А Бенкендорф уже говорил о том, что склеить разбитую посуду невозможно, нужно обзаводиться новой, что, если у тебя вырван из тела кусок мяса и болтается на ниточке, нужно, не побоявшись боли, оторвать его совсем, иначе рана никогда не заживёт. Закончил, так участливо, так вкрадчиво и нежно смотря в глаза, что у Самсонова не могло даже и возникнуть сомнений насчёт бескорыстности его советов.
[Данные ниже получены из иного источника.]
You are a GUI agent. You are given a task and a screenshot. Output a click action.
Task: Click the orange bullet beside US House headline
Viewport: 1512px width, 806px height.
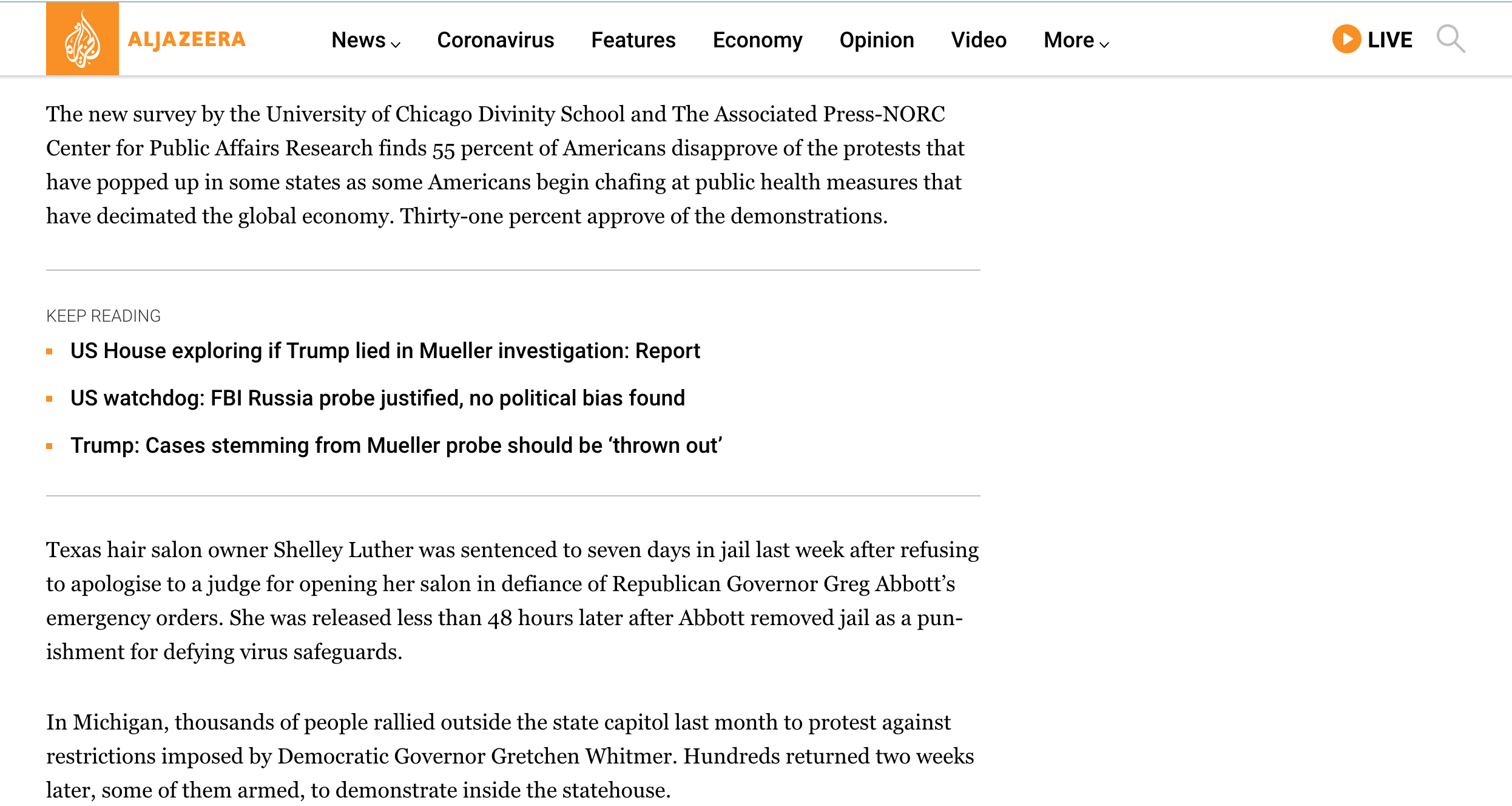50,351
— Тяжело мне говорить тебе об этом, но что делать, — тут Бенкендорф вздохнул, — …если начал говорить правду, то нужно её говорить до конца. Ты, mon cher, ещё молод, будущее в твоих руках. Ну, не удался твой брак, обманула нас Львова, — а ведь как мы с покойником её отцом о вас думали! — ну что делать, нужно примириться и забыть.
Бенкендорф опять вздохнул, ласково посмотрел на Самсонова. В его взгляде Евгений Петрович прочёл и нежность, и страдание, ему сделалось вдруг так хорошо и вместе с тем так сладко-печально, что его нагрудный знак даже отделился от мундира от тяжёлого вздоха.
— Нужно кончить, кончить нужно, mon cher… — опять заговорил Бенкендорф. — Человека переделать нельзя, ведь ты убедился в этом, убедился, значит… нужно о нём забыть… Просить государя о разводе… ммм… это скандал: нельзя… но у тебя есть выход. Все знают, что твоя жена больна, все знают, каким хорошим был ты мужем. Кого удивит, что ты готов терпеть даже с ней разлуку только затем, чтобы поправить её здоровье! Оставь её там, на Кавказе, или устрой на зиму где-нибудь в деревне у хороших и порядочных людей… Э, mon cher, повторяю, ты слишком ещё молод, чтобы не забыть этого скоро… Послушайся моего совета.
Самсонов послушался. Самолюбие не позволило писать с той же осторожностью и мягкостью, с какой поучал его граф. Письмо, отправленное Надежде Фёдоровне, стилем и тоном больше напоминало казённое отношение или приказание, какие рассылались из управления делами императорской Главной квартиры. Этой зимой Надежда Фёдоровна в Петербурге не появилась.